What to produce:
Please repeat, from the entries that follow, the lines from the one containing "Select Hubungi Penjual option" through the one containing "The height and" exactly, adding nothing.

Provided data:
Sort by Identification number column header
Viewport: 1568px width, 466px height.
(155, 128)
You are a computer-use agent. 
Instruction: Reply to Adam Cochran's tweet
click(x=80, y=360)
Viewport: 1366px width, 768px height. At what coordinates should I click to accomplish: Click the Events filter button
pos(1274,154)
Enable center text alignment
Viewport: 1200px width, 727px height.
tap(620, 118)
--
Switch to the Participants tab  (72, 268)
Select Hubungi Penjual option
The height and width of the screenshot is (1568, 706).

Task output:
Select Hubungi Penjual option
The height and width of the screenshot is (1568, 706).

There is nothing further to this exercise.